WHAT THE TASK ASKS | Could you lay out everything from the line containing "Given: Visit the mentioned @Shilisad1 profile" down to the last line of the items as a numbered list, leaving out blank lines?

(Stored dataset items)
______
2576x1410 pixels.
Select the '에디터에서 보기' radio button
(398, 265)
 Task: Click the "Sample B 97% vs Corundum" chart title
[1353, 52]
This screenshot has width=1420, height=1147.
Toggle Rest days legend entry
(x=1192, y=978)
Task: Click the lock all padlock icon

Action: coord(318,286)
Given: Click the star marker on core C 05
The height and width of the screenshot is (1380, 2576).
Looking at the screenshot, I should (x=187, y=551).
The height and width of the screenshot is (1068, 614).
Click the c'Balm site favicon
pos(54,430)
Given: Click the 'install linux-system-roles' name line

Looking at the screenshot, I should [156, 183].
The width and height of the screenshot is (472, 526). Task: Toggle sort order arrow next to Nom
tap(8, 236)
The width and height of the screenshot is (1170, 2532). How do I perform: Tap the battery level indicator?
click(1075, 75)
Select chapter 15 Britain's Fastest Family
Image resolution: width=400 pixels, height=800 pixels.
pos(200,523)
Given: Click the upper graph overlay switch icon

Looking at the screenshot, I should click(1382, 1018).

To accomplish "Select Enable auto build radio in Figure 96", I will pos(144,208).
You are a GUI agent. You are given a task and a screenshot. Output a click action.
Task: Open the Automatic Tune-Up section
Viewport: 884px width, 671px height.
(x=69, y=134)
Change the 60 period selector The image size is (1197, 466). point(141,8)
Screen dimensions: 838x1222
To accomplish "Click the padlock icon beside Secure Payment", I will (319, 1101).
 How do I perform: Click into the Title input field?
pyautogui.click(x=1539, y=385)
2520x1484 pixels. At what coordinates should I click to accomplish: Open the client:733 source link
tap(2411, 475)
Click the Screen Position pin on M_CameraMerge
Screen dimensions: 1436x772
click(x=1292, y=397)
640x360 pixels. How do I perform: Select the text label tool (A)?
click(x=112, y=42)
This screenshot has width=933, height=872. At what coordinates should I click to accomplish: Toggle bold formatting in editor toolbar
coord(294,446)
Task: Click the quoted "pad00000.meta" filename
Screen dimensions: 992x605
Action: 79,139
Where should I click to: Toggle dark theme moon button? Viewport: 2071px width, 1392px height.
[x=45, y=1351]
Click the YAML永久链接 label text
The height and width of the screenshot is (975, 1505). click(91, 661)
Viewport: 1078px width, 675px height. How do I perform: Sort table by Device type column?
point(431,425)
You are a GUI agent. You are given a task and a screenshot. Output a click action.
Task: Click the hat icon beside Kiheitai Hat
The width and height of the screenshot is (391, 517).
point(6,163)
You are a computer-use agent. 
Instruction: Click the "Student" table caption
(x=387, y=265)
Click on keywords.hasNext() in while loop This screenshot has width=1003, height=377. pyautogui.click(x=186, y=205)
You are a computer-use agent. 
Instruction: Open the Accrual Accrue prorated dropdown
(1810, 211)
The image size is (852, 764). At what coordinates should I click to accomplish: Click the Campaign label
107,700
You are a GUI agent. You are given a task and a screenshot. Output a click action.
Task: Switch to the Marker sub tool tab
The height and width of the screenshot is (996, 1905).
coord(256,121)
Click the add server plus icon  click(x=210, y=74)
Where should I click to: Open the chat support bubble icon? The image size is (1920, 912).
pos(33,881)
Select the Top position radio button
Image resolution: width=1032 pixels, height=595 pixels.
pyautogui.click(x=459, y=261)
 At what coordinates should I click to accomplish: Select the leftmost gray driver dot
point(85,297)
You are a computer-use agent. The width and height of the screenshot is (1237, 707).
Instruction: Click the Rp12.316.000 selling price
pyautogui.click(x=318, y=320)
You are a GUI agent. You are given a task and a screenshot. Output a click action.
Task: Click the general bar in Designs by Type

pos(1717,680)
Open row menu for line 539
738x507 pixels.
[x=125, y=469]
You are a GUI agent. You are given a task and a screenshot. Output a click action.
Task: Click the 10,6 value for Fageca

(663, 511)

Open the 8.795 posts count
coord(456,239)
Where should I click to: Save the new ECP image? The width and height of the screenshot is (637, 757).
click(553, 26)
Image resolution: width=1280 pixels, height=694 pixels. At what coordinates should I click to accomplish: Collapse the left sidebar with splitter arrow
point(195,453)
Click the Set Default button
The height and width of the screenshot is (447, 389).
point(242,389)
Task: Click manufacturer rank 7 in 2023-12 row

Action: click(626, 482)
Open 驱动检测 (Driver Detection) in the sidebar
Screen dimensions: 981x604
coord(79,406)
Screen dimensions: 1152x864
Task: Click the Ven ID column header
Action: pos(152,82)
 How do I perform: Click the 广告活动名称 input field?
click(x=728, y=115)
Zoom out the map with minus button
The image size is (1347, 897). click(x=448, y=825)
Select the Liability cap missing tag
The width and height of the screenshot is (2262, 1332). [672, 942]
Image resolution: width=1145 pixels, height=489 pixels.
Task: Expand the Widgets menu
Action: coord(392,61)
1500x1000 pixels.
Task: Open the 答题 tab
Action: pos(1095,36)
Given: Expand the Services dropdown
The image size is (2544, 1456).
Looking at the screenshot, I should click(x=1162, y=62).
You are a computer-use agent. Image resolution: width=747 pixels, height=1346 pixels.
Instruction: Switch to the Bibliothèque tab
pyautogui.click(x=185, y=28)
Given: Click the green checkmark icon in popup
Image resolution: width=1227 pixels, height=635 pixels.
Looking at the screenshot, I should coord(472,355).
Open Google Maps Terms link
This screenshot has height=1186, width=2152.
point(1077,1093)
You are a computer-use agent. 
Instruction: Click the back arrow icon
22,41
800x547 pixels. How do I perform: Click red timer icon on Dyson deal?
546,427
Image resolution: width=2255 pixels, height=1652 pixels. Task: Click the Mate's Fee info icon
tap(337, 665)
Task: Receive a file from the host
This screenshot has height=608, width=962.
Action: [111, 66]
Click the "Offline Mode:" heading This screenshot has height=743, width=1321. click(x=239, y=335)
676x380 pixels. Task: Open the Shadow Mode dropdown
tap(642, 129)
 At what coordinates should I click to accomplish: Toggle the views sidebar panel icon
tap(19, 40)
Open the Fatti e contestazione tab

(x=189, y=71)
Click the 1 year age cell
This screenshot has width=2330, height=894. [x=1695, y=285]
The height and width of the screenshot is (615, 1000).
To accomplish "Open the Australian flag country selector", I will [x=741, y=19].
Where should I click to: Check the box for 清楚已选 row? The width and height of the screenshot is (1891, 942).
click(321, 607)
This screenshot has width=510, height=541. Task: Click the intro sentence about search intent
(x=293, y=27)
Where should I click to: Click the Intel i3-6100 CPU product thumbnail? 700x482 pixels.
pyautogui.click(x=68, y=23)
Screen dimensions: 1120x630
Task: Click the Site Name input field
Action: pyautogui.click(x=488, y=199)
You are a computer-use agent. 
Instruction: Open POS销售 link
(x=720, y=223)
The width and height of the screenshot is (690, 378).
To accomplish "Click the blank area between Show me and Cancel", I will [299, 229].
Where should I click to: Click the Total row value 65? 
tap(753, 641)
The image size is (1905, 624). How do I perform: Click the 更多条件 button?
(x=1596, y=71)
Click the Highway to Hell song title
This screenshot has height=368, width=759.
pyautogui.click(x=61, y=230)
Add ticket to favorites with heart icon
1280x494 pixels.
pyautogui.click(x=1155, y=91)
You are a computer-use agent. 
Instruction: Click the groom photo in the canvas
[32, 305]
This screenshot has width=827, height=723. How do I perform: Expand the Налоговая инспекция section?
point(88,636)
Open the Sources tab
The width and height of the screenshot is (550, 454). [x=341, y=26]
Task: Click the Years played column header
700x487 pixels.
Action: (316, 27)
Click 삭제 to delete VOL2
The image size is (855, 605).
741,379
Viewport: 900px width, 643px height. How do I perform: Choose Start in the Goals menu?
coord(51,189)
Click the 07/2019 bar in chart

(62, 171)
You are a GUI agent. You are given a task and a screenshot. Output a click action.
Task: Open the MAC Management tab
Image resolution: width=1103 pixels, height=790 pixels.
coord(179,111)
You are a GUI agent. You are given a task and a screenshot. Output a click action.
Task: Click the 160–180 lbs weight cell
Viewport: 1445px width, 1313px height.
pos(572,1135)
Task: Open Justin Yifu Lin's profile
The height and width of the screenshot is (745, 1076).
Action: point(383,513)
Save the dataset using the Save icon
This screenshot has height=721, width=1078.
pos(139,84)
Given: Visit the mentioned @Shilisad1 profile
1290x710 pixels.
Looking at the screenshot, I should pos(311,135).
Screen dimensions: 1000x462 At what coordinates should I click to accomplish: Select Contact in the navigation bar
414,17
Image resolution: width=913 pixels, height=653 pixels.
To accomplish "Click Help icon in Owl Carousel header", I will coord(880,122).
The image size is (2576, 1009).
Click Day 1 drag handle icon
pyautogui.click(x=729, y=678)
______
RESPONSE FOR THIS EXERCISE |
1. Given: Visit the mentioned @Shilisad1 profile
2. 1290x710 pixels.
3. Looking at the screenshot, I should pos(311,135).
4. Screen dimensions: 1000x462 At what coordinates should I click to accomplish: Select Contact in the navigation bar
5. 414,17
6. Image resolution: width=913 pixels, height=653 pixels.
7. To accomplish "Click Help icon in Owl Carousel header", I will coord(880,122).
8. The image size is (2576, 1009).
9. Click Day 1 drag handle icon
10. pyautogui.click(x=729, y=678)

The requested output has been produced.